» **Exercise details**: Reproduce the data lines in the stretch from the line containing "The image size is (957, 624)." through the line containing "[x=866, y=107]", swapping "Polygon" for "Rectangle" and leaving everything else unchanged.

— start of Exercise material —

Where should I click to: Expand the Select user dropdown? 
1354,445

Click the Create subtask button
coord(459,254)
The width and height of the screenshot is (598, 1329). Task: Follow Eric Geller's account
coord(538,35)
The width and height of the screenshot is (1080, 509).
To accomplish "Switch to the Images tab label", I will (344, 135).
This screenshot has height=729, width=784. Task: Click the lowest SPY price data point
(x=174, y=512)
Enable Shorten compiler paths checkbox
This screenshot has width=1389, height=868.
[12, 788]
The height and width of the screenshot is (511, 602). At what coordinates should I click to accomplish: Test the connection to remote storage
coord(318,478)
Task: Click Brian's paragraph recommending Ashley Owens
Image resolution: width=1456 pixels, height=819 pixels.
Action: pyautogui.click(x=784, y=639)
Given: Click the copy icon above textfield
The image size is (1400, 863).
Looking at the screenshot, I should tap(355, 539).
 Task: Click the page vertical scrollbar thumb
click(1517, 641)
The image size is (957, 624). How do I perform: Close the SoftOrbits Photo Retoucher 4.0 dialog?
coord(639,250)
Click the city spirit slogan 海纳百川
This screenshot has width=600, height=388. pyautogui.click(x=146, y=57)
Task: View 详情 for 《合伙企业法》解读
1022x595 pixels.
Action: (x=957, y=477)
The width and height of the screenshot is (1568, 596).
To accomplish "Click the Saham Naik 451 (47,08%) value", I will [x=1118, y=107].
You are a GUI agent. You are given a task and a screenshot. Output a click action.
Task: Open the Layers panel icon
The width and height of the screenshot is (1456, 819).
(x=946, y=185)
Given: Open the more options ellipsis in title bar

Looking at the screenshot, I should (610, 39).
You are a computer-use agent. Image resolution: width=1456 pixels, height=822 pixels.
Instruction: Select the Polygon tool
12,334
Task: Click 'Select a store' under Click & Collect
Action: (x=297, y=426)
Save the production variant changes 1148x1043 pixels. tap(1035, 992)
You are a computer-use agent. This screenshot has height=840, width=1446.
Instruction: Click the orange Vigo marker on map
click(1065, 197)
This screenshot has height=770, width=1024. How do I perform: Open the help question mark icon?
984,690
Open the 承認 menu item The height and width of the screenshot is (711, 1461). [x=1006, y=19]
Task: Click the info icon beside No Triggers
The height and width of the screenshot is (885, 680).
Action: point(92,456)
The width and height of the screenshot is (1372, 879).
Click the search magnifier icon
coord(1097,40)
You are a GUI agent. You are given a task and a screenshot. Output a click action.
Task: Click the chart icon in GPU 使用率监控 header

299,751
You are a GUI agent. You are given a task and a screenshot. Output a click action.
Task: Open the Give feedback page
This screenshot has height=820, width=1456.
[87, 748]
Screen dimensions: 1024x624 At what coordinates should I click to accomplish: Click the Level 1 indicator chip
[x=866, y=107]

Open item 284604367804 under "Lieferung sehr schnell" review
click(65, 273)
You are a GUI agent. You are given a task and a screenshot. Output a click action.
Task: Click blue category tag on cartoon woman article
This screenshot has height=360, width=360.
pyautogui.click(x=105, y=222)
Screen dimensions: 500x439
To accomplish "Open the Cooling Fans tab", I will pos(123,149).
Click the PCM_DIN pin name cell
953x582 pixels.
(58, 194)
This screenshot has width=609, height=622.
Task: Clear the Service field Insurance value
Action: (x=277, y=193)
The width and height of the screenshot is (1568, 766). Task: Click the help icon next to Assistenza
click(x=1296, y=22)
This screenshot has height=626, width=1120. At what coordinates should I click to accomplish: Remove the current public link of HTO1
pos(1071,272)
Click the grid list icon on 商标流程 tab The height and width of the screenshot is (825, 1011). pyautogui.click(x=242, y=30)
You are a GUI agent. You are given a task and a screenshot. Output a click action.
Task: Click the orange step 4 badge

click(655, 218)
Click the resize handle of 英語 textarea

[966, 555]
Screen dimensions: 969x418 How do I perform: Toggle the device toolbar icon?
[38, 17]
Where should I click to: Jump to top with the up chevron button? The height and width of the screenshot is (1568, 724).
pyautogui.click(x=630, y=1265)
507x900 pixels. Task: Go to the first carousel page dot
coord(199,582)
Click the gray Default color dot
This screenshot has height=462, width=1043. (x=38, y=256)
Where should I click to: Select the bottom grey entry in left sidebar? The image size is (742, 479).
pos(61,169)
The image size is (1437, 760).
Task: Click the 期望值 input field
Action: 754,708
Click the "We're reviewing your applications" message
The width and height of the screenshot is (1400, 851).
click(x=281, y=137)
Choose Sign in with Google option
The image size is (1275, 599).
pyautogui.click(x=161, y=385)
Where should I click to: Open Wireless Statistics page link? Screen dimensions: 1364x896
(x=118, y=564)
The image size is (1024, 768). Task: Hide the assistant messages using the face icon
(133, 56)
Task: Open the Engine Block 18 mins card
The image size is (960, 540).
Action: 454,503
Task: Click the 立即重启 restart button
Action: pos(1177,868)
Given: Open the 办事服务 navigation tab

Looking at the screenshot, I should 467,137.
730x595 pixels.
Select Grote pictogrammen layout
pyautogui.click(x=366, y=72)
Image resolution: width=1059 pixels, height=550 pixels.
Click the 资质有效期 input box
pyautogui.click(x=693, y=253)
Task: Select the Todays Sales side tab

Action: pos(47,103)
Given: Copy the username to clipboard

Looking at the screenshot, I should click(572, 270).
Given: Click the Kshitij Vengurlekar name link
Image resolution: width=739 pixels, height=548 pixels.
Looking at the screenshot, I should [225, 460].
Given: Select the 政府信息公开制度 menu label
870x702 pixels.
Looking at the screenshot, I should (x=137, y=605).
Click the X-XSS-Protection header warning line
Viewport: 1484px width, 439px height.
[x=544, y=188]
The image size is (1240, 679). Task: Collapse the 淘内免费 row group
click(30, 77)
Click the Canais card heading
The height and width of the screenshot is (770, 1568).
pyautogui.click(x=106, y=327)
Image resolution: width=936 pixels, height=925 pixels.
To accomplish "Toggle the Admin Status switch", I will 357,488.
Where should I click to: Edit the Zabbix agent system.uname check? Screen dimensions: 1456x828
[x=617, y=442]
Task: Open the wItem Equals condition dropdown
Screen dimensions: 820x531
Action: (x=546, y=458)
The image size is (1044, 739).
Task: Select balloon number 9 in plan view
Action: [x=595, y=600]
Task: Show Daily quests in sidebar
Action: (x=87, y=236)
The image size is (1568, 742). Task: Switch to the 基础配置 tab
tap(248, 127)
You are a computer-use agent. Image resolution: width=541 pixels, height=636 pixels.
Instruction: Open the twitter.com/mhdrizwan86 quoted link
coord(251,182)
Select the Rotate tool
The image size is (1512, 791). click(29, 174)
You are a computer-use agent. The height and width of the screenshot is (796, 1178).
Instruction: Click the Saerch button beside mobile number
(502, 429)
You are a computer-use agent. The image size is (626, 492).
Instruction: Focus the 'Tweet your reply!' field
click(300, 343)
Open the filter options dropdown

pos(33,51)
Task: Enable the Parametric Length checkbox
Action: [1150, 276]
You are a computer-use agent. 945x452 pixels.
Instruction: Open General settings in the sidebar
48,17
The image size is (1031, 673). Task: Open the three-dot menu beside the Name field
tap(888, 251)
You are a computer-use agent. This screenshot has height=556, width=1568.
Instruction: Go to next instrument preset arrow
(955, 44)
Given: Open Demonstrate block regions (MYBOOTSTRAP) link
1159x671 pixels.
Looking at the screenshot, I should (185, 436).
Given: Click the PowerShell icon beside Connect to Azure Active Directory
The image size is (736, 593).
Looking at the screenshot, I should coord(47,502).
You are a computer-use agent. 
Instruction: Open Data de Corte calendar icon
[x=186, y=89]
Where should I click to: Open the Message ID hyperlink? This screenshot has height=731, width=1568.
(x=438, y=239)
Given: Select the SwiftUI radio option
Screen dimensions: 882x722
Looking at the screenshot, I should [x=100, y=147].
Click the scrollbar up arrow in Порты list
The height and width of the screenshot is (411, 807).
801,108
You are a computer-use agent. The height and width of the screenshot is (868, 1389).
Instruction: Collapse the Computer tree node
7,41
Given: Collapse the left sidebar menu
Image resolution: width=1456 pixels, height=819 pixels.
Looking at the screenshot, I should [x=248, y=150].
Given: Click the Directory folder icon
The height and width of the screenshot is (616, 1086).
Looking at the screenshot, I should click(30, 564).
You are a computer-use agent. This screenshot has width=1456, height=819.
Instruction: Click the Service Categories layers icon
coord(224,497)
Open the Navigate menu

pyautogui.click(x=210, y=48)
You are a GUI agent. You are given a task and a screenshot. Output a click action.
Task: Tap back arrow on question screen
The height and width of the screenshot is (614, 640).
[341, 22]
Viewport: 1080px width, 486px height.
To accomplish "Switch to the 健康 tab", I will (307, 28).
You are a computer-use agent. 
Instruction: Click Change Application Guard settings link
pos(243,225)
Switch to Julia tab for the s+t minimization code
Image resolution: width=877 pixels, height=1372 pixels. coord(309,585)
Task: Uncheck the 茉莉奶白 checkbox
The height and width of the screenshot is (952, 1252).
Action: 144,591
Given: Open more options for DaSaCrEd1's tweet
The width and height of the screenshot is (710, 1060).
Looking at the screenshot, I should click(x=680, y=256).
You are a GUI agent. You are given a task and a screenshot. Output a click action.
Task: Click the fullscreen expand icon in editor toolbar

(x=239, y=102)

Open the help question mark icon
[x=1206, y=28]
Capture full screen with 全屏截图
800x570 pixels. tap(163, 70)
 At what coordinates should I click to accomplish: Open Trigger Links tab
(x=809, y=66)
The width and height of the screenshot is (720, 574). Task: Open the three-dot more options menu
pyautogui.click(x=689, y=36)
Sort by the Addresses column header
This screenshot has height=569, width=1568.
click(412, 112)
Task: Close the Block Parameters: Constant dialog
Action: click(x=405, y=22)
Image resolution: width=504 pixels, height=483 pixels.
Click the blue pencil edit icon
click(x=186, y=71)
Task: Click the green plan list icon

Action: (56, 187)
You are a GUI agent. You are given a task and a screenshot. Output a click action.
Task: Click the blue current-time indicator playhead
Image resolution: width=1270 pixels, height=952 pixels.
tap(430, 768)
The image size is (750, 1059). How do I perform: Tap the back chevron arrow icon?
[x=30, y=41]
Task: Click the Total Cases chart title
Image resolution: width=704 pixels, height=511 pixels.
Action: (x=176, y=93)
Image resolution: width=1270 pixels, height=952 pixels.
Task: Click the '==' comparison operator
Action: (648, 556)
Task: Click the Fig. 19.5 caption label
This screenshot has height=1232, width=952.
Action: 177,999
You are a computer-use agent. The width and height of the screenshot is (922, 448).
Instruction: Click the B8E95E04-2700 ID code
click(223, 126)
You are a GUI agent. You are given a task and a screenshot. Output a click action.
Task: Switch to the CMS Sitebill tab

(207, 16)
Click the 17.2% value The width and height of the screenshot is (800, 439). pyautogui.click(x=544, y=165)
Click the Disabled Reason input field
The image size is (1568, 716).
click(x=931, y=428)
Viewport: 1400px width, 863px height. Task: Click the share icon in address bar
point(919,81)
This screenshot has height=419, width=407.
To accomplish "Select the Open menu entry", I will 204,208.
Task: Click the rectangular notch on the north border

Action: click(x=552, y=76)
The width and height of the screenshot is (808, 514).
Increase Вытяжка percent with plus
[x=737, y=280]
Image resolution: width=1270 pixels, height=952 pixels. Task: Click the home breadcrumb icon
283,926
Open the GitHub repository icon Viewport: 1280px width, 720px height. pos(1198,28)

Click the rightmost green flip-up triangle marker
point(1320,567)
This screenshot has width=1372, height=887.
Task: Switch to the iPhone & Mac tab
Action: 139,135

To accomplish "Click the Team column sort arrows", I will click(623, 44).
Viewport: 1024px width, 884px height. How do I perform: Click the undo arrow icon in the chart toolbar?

— end of Exercise material —

» **Response to this task**:
The image size is (957, 624). How do I perform: Close the SoftOrbits Photo Retoucher 4.0 dialog?
coord(639,250)
Click the city spirit slogan 海纳百川
This screenshot has width=600, height=388. pyautogui.click(x=146, y=57)
Task: View 详情 for 《合伙企业法》解读
1022x595 pixels.
Action: (x=957, y=477)
The width and height of the screenshot is (1568, 596).
To accomplish "Click the Saham Naik 451 (47,08%) value", I will [x=1118, y=107].
You are a GUI agent. You are given a task and a screenshot. Output a click action.
Task: Open the Layers panel icon
The width and height of the screenshot is (1456, 819).
(x=946, y=185)
Given: Open the more options ellipsis in title bar

Looking at the screenshot, I should (610, 39).
You are a computer-use agent. Image resolution: width=1456 pixels, height=822 pixels.
Instruction: Select the Rectangle tool
12,334
Task: Click 'Select a store' under Click & Collect
Action: (x=297, y=426)
Save the production variant changes 1148x1043 pixels. tap(1035, 992)
You are a computer-use agent. This screenshot has height=840, width=1446.
Instruction: Click the orange Vigo marker on map
click(1065, 197)
This screenshot has height=770, width=1024. How do I perform: Open the help question mark icon?
984,690
Open the 承認 menu item The height and width of the screenshot is (711, 1461). [x=1006, y=19]
Task: Click the info icon beside No Triggers
The height and width of the screenshot is (885, 680).
Action: point(92,456)
The width and height of the screenshot is (1372, 879).
Click the search magnifier icon
coord(1097,40)
You are a GUI agent. You are given a task and a screenshot. Output a click action.
Task: Click the chart icon in GPU 使用率监控 header

299,751
You are a GUI agent. You are given a task and a screenshot. Output a click action.
Task: Open the Give feedback page
This screenshot has height=820, width=1456.
[87, 748]
Screen dimensions: 1024x624 At what coordinates should I click to accomplish: Click the Level 1 indicator chip
[x=866, y=107]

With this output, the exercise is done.